# WORK ITEM:
Only lines holding the word "Killed" are wanted from the records; copy all of them.
━━━━━ DATA SHOWN ━━━━━
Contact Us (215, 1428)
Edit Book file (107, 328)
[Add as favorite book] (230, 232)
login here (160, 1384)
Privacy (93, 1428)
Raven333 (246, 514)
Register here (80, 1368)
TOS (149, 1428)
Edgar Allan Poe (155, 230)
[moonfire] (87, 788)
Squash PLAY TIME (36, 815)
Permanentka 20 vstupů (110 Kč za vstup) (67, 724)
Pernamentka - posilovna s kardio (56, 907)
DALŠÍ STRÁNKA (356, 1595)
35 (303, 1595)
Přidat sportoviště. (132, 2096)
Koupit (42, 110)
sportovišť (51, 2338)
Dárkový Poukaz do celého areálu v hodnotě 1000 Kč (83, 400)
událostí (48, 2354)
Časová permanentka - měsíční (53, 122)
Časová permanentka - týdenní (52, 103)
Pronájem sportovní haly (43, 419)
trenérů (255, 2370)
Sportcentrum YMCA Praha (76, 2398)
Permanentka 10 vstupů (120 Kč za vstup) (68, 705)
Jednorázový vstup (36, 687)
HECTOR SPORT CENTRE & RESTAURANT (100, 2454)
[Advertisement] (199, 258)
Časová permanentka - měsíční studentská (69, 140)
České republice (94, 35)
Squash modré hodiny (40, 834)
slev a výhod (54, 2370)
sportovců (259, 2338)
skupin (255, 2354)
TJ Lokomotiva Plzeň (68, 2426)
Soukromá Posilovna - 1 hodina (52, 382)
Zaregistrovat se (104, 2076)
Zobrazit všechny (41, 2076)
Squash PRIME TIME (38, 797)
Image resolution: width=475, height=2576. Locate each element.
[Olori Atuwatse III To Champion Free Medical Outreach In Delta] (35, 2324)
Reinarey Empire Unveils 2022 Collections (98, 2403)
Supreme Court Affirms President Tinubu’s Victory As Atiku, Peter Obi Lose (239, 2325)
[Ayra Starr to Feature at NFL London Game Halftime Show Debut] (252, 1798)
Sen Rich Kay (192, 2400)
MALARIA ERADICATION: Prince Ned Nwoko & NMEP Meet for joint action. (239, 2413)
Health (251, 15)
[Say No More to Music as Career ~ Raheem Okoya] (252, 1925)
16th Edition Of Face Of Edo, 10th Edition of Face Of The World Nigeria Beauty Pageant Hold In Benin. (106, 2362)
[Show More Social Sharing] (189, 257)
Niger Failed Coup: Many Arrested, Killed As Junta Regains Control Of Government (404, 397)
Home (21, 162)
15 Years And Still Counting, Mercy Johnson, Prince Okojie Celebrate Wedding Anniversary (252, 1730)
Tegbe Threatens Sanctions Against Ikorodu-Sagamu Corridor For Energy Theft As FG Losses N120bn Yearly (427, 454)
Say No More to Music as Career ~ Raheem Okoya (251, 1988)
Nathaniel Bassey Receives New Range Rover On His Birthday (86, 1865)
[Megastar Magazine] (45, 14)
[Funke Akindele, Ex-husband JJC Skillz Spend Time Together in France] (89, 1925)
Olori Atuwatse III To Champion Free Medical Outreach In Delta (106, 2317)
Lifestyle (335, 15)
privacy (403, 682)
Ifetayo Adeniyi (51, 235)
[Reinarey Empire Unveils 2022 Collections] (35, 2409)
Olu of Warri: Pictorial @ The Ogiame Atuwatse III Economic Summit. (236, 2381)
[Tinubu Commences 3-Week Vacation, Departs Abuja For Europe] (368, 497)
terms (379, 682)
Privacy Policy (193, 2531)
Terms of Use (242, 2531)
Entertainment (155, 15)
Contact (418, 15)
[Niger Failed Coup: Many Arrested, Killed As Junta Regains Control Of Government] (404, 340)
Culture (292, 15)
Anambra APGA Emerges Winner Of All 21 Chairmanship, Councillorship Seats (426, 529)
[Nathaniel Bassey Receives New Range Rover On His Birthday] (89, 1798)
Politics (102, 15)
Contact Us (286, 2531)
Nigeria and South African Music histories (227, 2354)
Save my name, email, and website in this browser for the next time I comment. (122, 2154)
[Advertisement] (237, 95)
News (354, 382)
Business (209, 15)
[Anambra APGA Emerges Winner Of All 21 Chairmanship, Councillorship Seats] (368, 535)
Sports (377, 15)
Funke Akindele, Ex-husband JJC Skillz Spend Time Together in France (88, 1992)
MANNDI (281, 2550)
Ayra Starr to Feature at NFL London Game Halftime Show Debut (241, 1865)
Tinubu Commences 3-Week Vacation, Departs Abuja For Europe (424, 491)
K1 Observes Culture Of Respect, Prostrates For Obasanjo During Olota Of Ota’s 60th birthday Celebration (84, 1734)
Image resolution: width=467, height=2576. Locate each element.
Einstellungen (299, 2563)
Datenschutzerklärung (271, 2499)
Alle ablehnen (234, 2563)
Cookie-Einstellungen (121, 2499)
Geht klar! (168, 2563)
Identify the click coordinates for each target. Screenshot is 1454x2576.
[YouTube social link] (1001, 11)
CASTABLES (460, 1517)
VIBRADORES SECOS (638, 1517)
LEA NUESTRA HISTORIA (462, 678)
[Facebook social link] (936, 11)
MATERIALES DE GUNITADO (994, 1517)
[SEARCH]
━━━━━
# EXERCISE OUTPUT:
Niger Failed Coup: Many Arrested, Killed As Junta Regains Control Of Government (404, 397)
[Niger Failed Coup: Many Arrested, Killed As Junta Regains Control Of Government] (404, 340)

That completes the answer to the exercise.